İYİ Parti Grup Başkanvekili Turhan Çömez'in sınava ilişkin iddialarına da yanıt veren Tekin, şöyle devam etti.
"İmam hatip okulu müdürümüz bir paylaşım yapıyor, diyor ki 'şu kadar öğrenci imam hatiplerden tam puan yaptı, gurur duyuyoruz'. Okul müdürü toplam imam hatip ortaokullarından kazanan öğrenci sayısını kendi okulunda paylaşıyor ve milletvekilimiz bu paylaşımın bütün yani o rakamın tamamının ilgili İmam Hatip ortaokulunda olduğu şeklinde kamuoyuyla paylaşıyor. Şimdi bu da bir infiale sebebiyet. Şu anda bizim bütün soruları doğru cevaplandıran 719 öğrenci içerisinde 63 tanesi imam hatip ortaokullarımızdan mezun, 656 tane kalan kısımda normal ortaokullarımızdan. Yani toplamda imam hatip ortaokullarının toplam tam yapan öğrenciler içerisindeki oranı yüzde 9. Yani bu tartışma öyle bir yere evrildi ki birileri bilinçaltlarında imam hatip düşmanlığından tutun, imam hatiplerin korunmasına kadar tartışma abuk sabuk noktalara evrildi ve bundan da gerçekten üzüntü duyuyorum. Bunların hepsi yalan yanlış şeyler.

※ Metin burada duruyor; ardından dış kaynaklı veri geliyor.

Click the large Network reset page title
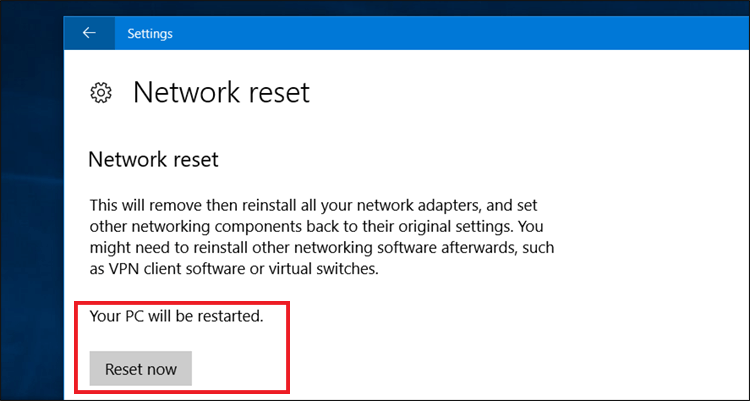The height and width of the screenshot is (401, 750). click(221, 93)
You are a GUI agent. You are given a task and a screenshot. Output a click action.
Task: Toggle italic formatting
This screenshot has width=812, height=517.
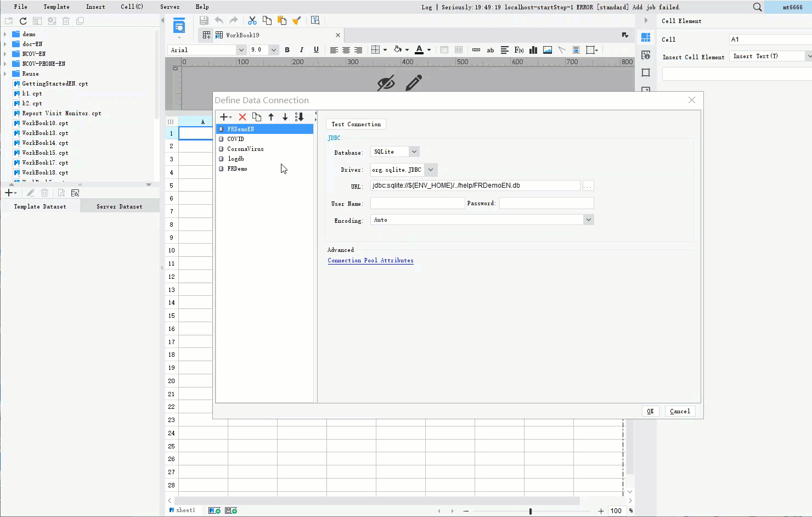click(301, 50)
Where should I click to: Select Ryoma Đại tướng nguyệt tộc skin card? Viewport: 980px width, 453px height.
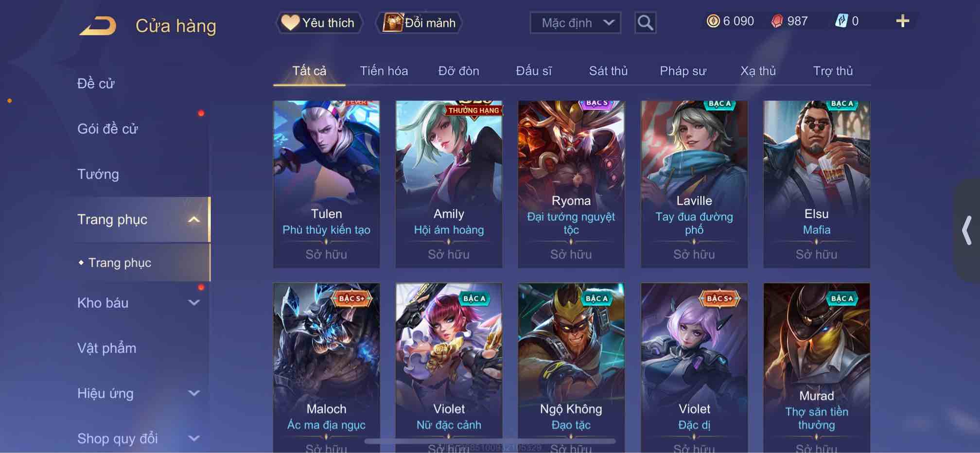point(571,184)
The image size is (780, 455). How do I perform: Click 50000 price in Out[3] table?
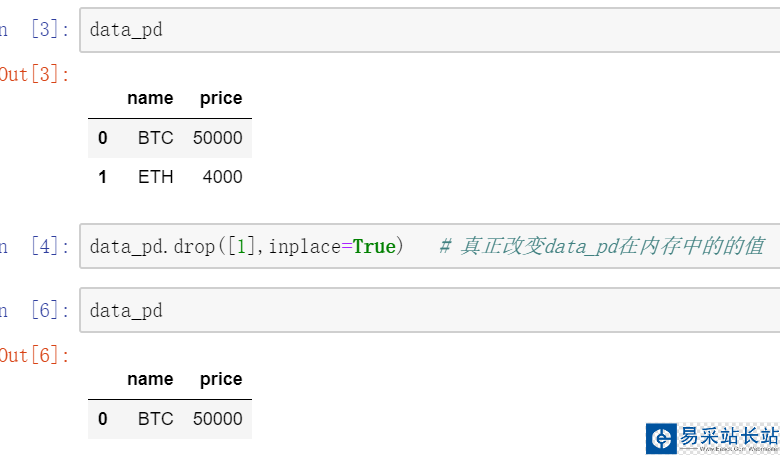pyautogui.click(x=217, y=138)
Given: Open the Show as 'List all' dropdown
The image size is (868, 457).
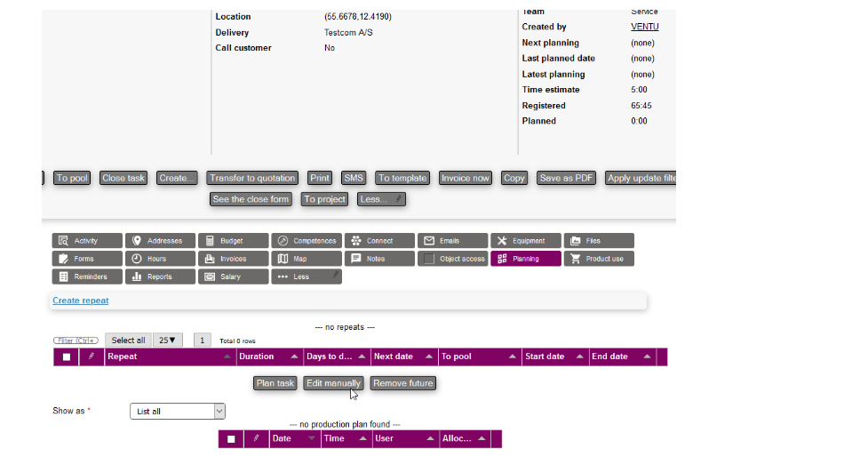Looking at the screenshot, I should point(178,412).
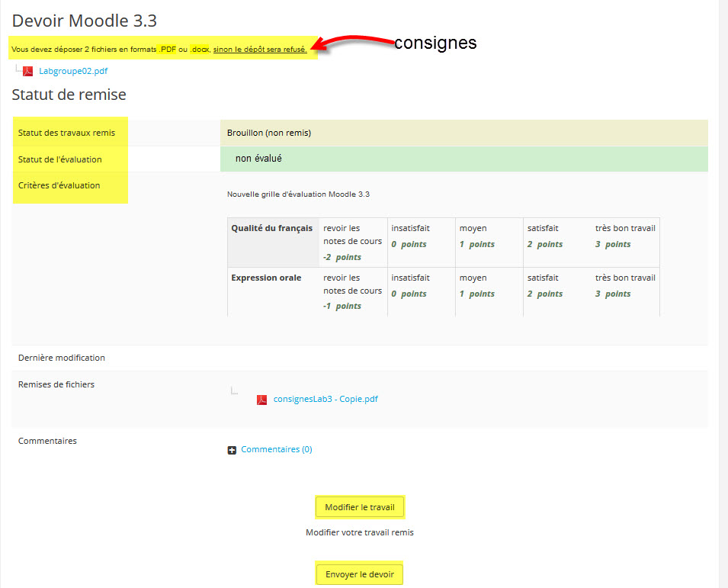Screen dimensions: 728x588
Task: Pick 'insatisfait' level in Expression orale row
Action: [x=421, y=286]
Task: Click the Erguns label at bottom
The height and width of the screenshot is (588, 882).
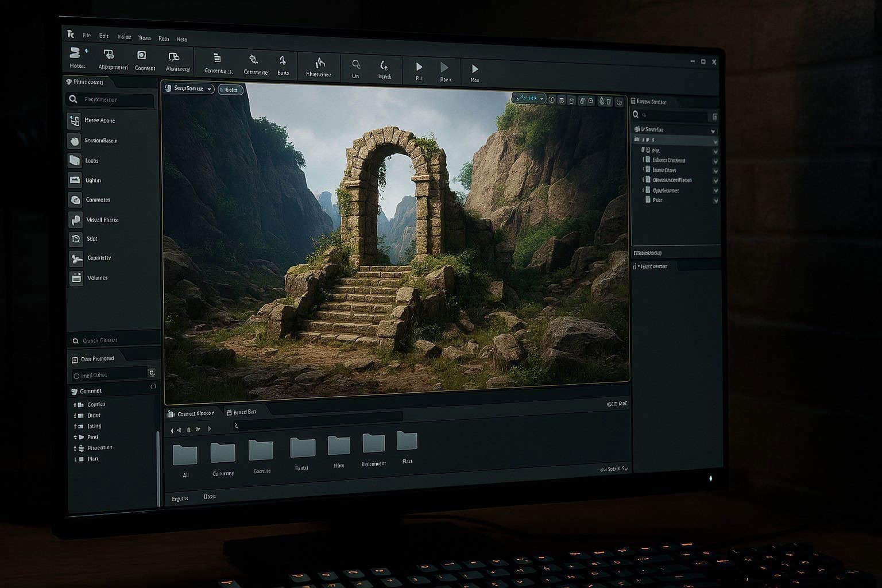Action: pyautogui.click(x=180, y=498)
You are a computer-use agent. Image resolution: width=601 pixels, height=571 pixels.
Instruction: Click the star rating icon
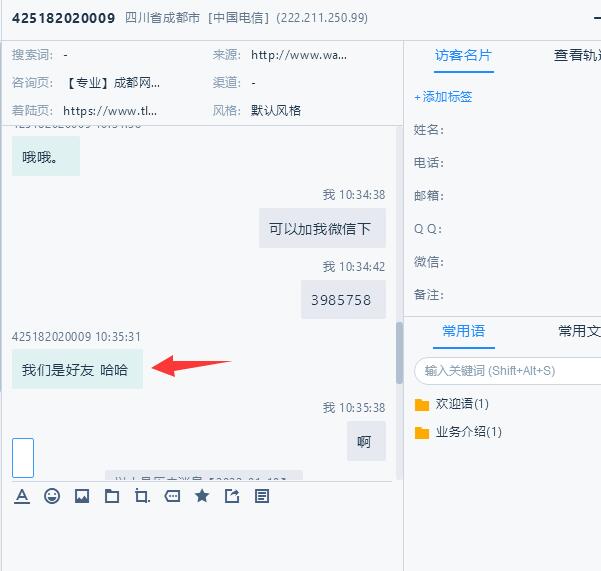(202, 496)
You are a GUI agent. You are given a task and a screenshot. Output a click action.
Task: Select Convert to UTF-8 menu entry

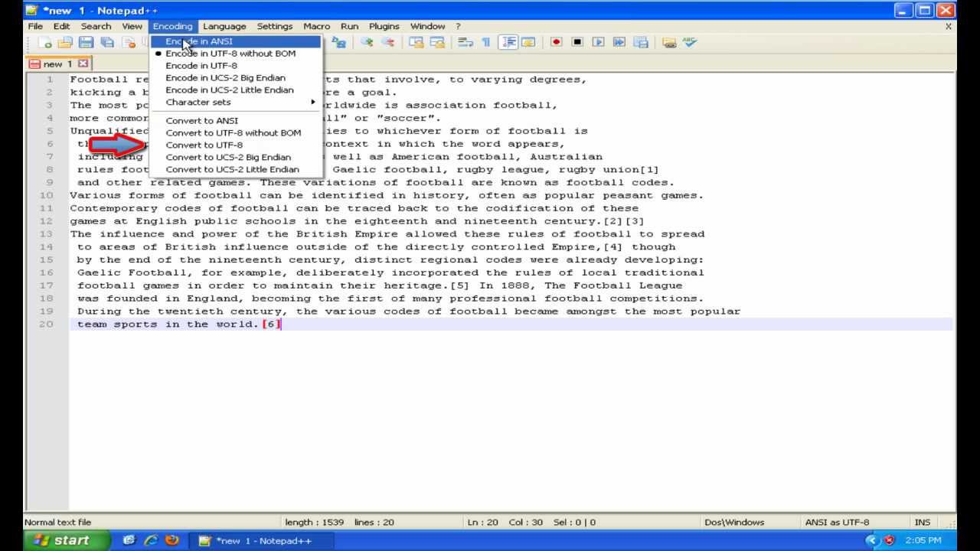204,145
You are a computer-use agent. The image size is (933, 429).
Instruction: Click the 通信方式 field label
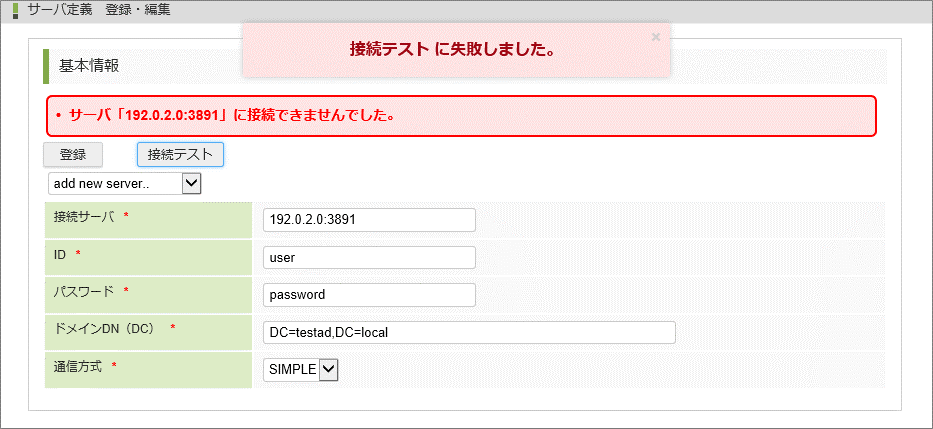(78, 367)
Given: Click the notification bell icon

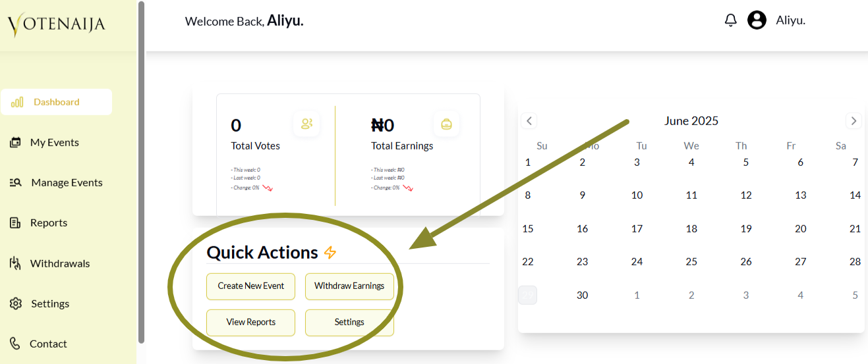Looking at the screenshot, I should [730, 20].
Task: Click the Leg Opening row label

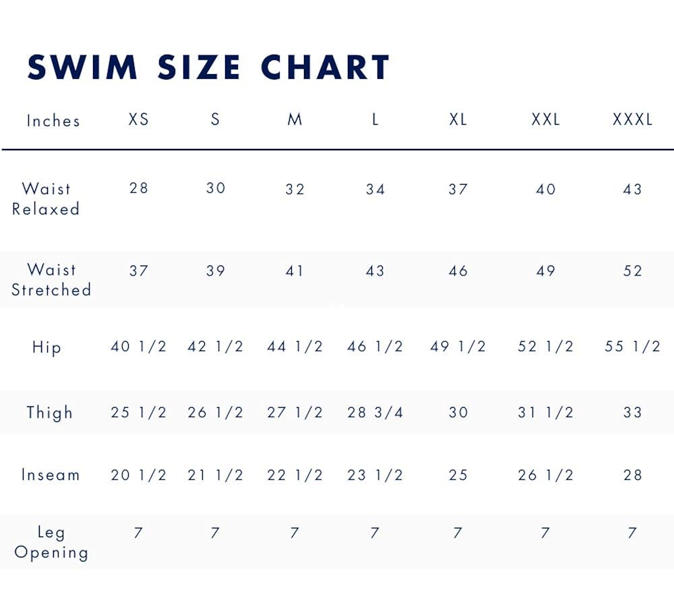Action: 51,543
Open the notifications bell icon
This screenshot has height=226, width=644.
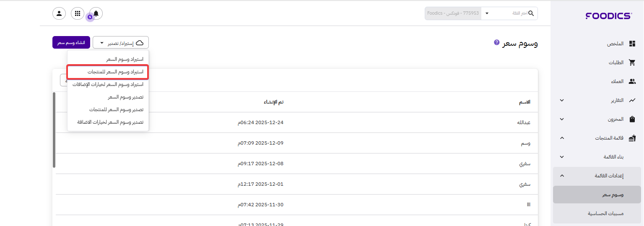(x=96, y=13)
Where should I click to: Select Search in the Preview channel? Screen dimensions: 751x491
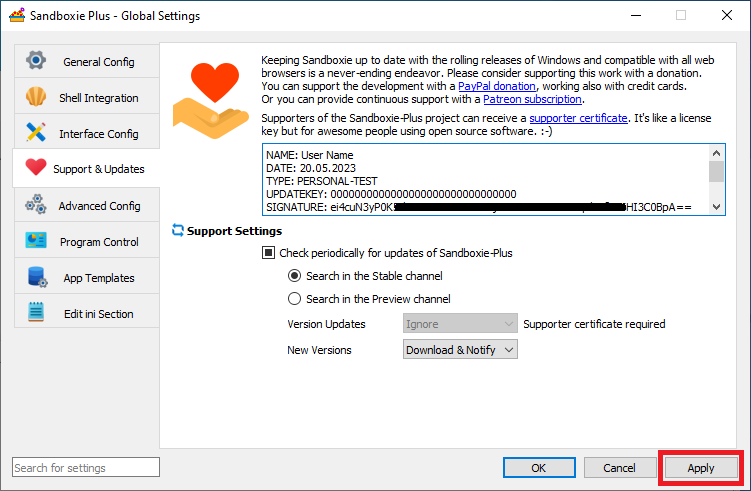294,299
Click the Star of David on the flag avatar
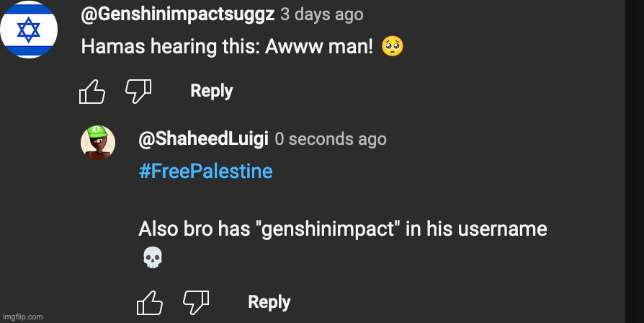 click(x=29, y=30)
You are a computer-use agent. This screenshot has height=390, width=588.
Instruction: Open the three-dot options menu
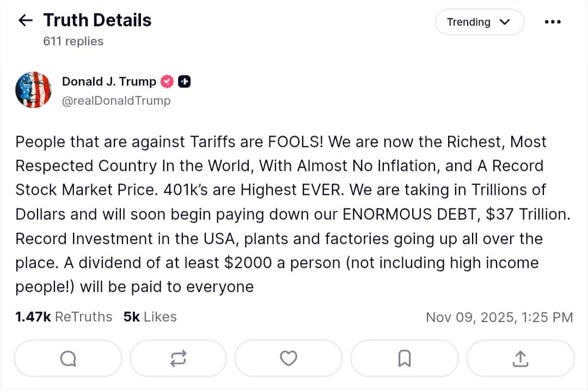[553, 21]
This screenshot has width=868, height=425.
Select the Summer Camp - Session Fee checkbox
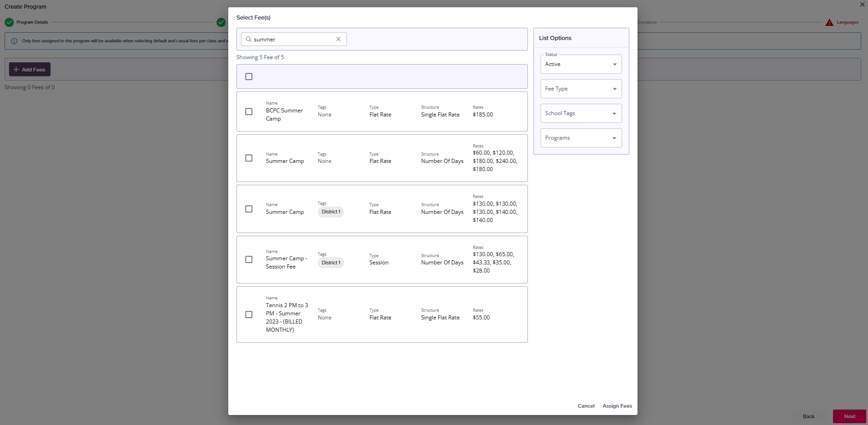[x=249, y=259]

O milletvekili arkadaşımız 'sadece bu imam hatip ortaokulunda 39 öğrenci tam puan almış' diyor. Nerede 39 öğrenci? Bursa'da 20 öğrencimiz (tam puan yapan) var. Bu tür dediğim gibi normal siyasi münakaşalarda siyasi arenada konuşulur, bununla ilgili yargı süreçleri yürür vesaire ama çocuklarımız üzerinden bunu yapmayalım. Çocuklarımız üzerinden bunu yaptığımızda bunun bedeli, faturası çok ağır olacak. Hatırlarsanız 15 Temmuz'da ilgili en ciddi konulardan bir tanesi okullar, dershaneler ve sınavlar üzerinden yürüyen bir süreçti. Tam bunun yıldönümünde böyle bir şeyi yapmanın kimseye faydası yok. Biz hep beraber çocuklarımızın hukukunu koruyalım."
LGS'de öğrencilerin bu denli başarılı olmasına değinen Tekin, 2 yıldır her ortamda ders kitaplarının dışında çocukların başka bir kaynağa ihtiyaç duymadığını söylediklerini dile getirdi.
Öğrencilerin istediği öğretmenden Destekleme ve Yetiştirme Kursları (DYK) alabildiğinin altını çizen Tekin, "Ayrıca sınavla ilgili hazırlık anlamında EBA ya da benzeri ortamlarda paylaştığımız sorularla LGS sınavındaki soruların birbirleriyle benzerliği dikkate alındığında bahsi geçen 719 sayısı aslında çok normal." dedi.
"PROJE OKULLARINI YENİDEN DEĞERLENDİRDİK"
Bakan Tekin, "Soruların zor olduğu" yönündeki görüşleri değerlendirerek, öğrenciler nezdinde böyle bir düşüncenin bulunmadığını kendilerine soruları kolay bulduklarını ilettiklerini söyledi.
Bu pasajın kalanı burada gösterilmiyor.